For the past year, the trend in business has been to create a “personal brand” and the Web makes it easier than ever. But a high level of exposure or visibility doesn’t always mean experience. In fact, in today’s market, it can often mean the opposite. Many who speak on panels or push for media/blog coverage are not necessarily doing so because they have viable experience and information to share. Media, bloggers and conference organizers often select contributors on the basis of their media presence or association with large companies versus real background and experience.
It can mean that you’re taking business advice from someone who has very little real experience in business.
There is little vetting in most online and traditional media outlets today. A major business television network had a guest on several times last year that had no previous business experience and wasn’t even employed. Last year, a big brand signed a deal with a well connected blogger only to find backlash and embarrassment. At a panel discussion including digital executives of many top companies last year, attendees were whispering about how the panelists seemed inexperienced in relation to the Web.
“He has no idea what he’s talking about,” is not what you want to hear about someone you’re paying a six figure salary to handle your online efforts.
I don’t blame people for being confused. The Internet is still relatively new. Those who are new to it will struggle. Even those with extensive experience can’t be 100% sure of what works. But for businesses of all types, it can mean problems that cannot only delay the ability to adapt their models to the Internet platform, but also trouble for the rest of us. I personally would be reluctant to work with anyone who doesn’t have a background dating to Web 1.0 (1998-2000) to present. I don’t care how much of an overnight success he or she has been.
A lot of the lessons of the past can solve problems today. If your team has less than three years of experience in the market, they’d have no way of knowing this.
It’s why I created my company 9 in 2008, and have decided to write a series of technical white papers about the internet as a platform and how businesses can adapt. While I have an extensive background in the industry dating to 2000, including in IP at the engineering level and all facets of consumer facing sites, I’m not going to tap my personal experience or knowledge, but that of people who have been building the backbone of the Web.

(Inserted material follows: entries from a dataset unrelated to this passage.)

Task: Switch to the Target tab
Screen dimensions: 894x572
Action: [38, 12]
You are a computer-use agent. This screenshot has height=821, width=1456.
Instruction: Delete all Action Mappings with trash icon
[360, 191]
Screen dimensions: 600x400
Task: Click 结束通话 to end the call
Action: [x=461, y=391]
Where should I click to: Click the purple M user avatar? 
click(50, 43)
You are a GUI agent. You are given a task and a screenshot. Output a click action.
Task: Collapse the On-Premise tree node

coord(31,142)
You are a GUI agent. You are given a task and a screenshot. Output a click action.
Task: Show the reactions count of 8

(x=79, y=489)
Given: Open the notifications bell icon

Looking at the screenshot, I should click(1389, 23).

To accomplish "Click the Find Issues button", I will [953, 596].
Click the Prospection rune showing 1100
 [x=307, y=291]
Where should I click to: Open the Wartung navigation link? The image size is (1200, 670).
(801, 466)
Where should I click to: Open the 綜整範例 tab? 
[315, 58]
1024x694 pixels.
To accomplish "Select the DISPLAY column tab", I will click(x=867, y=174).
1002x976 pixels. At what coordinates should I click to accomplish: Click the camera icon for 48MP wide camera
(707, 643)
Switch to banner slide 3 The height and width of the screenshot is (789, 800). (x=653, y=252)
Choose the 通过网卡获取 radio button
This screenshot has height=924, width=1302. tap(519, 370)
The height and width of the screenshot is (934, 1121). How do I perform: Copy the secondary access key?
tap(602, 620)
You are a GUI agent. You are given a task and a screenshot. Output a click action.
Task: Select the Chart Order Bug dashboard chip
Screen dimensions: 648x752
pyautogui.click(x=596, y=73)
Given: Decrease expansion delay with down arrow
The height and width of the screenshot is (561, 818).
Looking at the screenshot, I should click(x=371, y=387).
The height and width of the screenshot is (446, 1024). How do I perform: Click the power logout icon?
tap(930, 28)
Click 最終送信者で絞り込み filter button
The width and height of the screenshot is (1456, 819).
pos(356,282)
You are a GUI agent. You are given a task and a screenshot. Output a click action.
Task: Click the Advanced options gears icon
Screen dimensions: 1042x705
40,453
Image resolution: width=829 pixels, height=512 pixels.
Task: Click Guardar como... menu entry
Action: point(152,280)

It’s because in the nine years I worked in this area of the industry, I’ve repeatedly found it to be the most useful and accurate in mapping out how to do business on the Web. For example, by having a sense of what the Web is designed to do, I knew in 2004 what would be happening today with Web TV, that user driven content would be difficult to monetize and that social networking alone would struggle with keeping mass audiences sticky–all very true in the present.
The white paper will discuss what the Web is, current problems and solutions for the future, starting with TV business. I will post a link here when it’s finished.